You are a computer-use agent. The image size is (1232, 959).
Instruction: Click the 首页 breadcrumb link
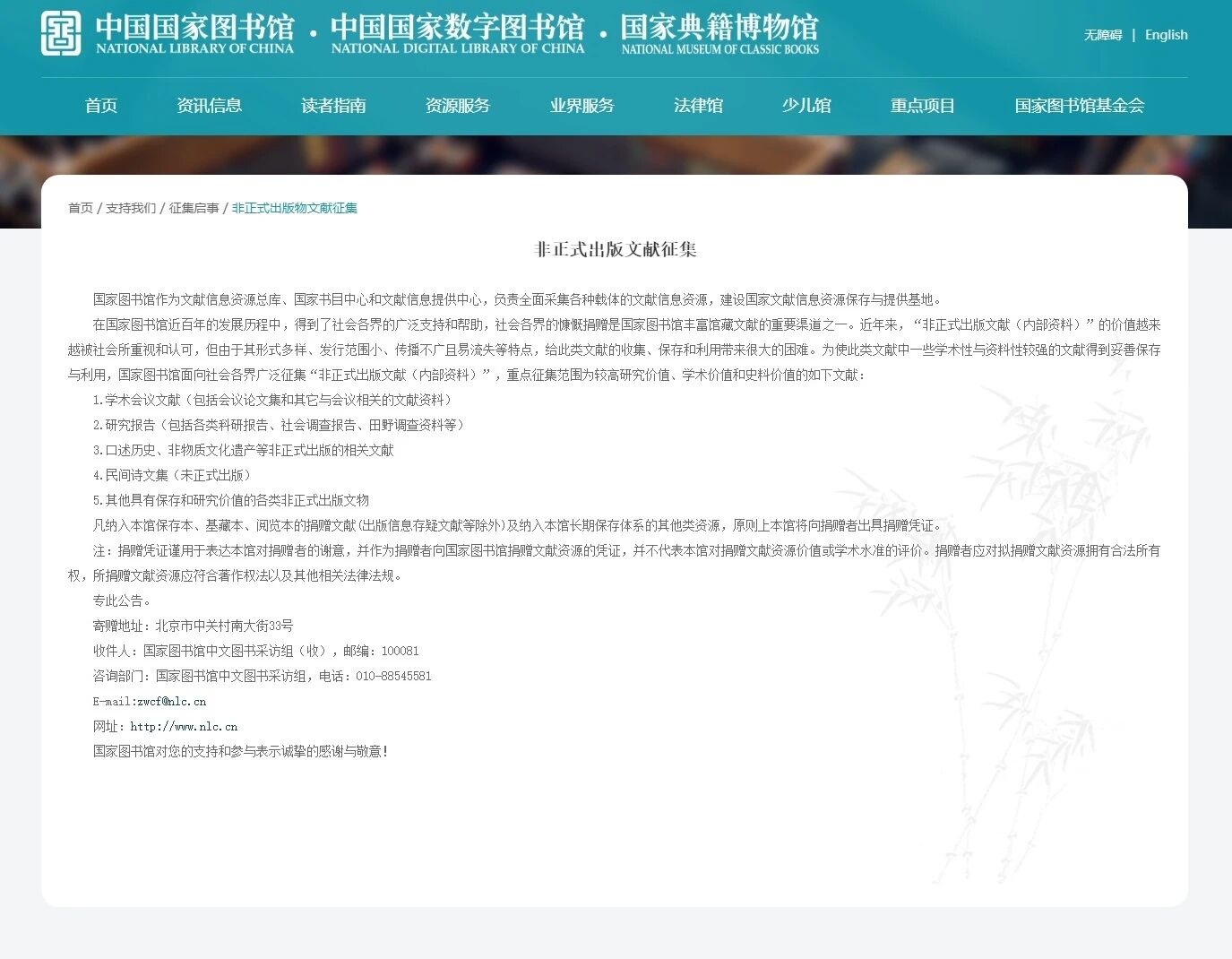(81, 208)
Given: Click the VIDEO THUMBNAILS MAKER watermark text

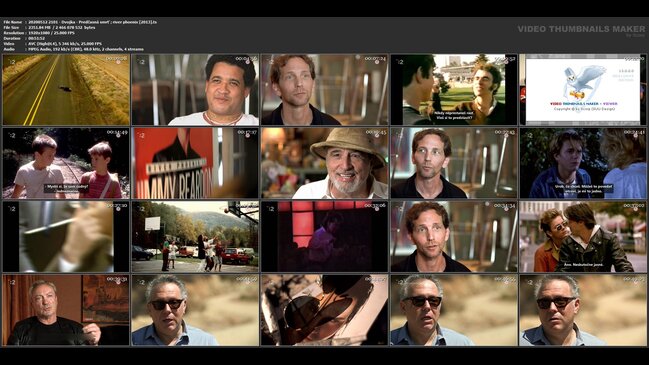Looking at the screenshot, I should 581,29.

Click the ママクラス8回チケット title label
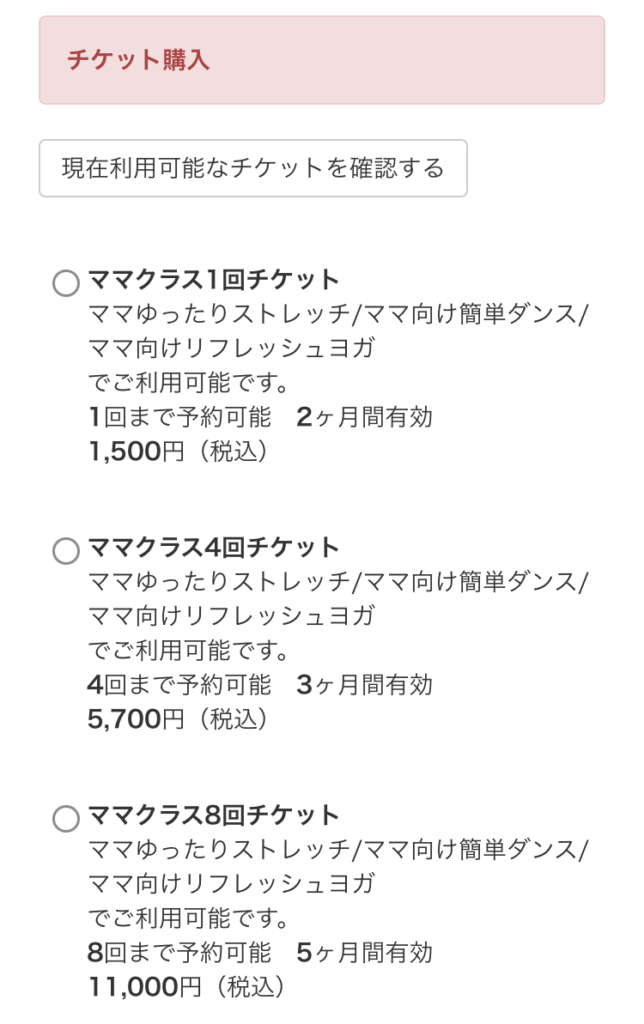coord(214,815)
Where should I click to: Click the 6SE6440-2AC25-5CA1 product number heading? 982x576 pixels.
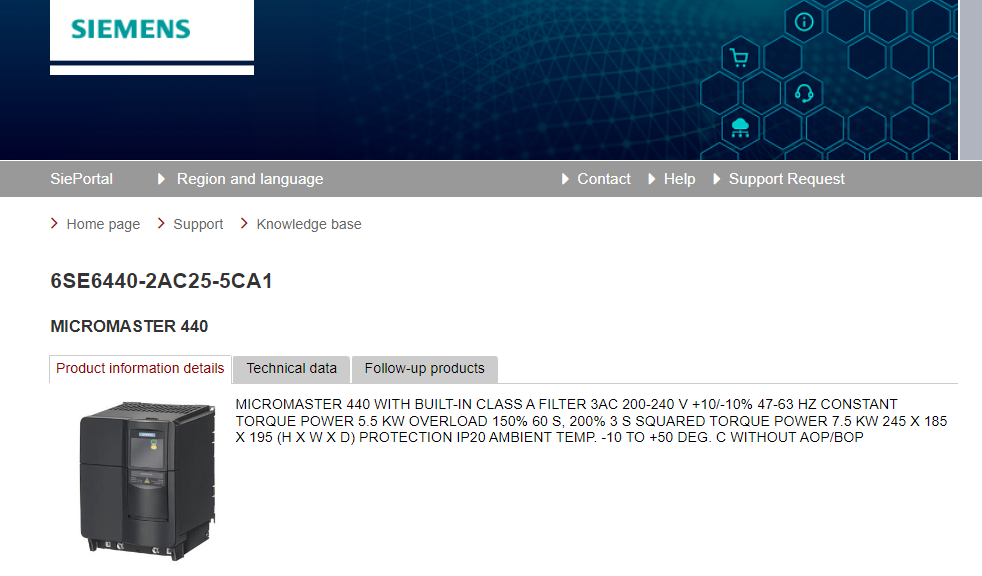(161, 282)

§ §

▶ _EXERCISE GOAL_:
Please repeat all of the entries above word for word, but drop any pictures.

▶ _EXERCISE ANSWER_:
You are a computer-use agent. The image size is (1232, 959).
Instruction: Click the 首页 breadcrumb link
(81, 208)
Given: Click the VIDEO THUMBNAILS MAKER watermark text

Looking at the screenshot, I should 581,29.

Click the ママクラス8回チケット title label
coord(214,815)
Where should I click to: Click the 6SE6440-2AC25-5CA1 product number heading? 982x576 pixels.
(161, 282)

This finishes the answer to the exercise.